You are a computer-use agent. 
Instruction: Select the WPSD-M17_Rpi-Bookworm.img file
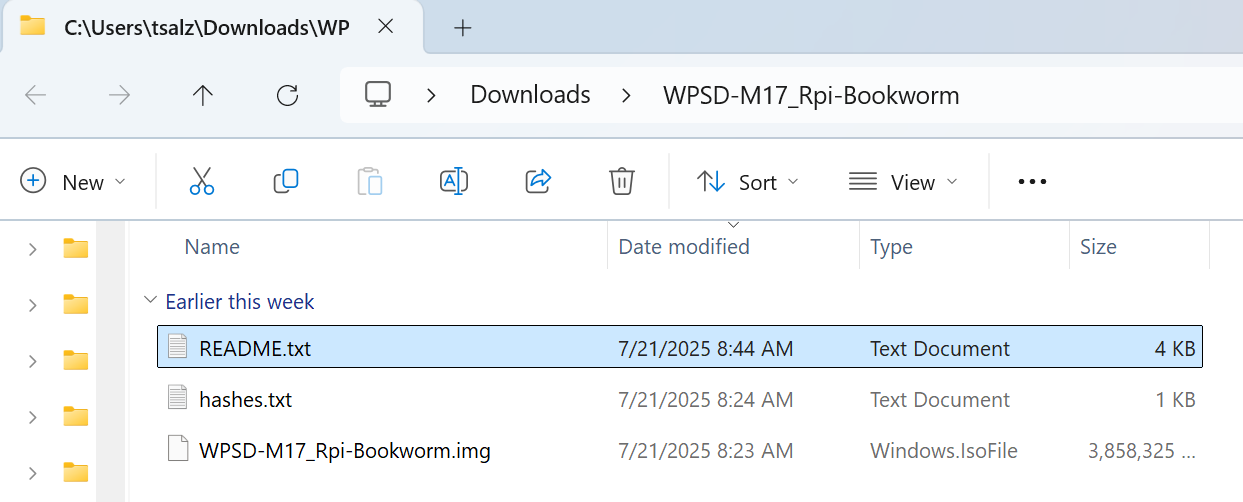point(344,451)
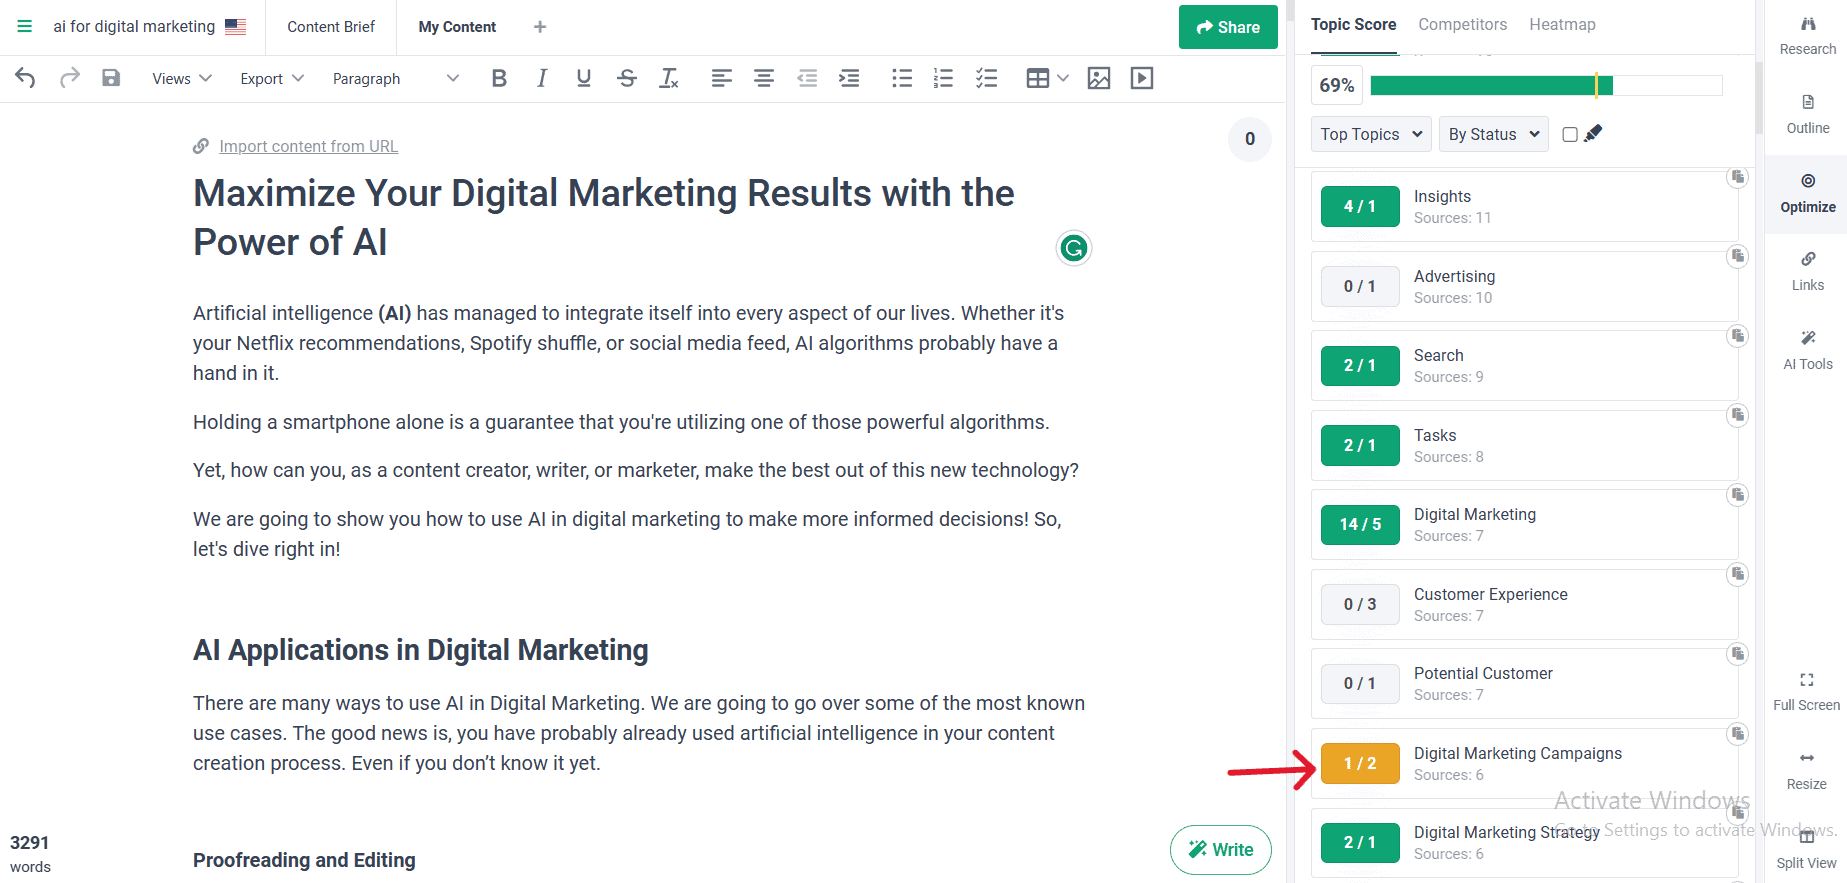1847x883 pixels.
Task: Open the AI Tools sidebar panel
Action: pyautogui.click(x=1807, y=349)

* * * * * * *

Switch "computer-use agent" to "desktop automation assistant" throughout the listing above and write the whole listing out again with nothing else changed. Leave the pictures out of your answer.

You are a desktop automation assistant. 
Instruction: Select the WPSD-M17_Rpi-Bookworm.img file
point(344,451)
1847x883 pixels.
Task: Open the AI Tools sidebar panel
Action: pyautogui.click(x=1807, y=349)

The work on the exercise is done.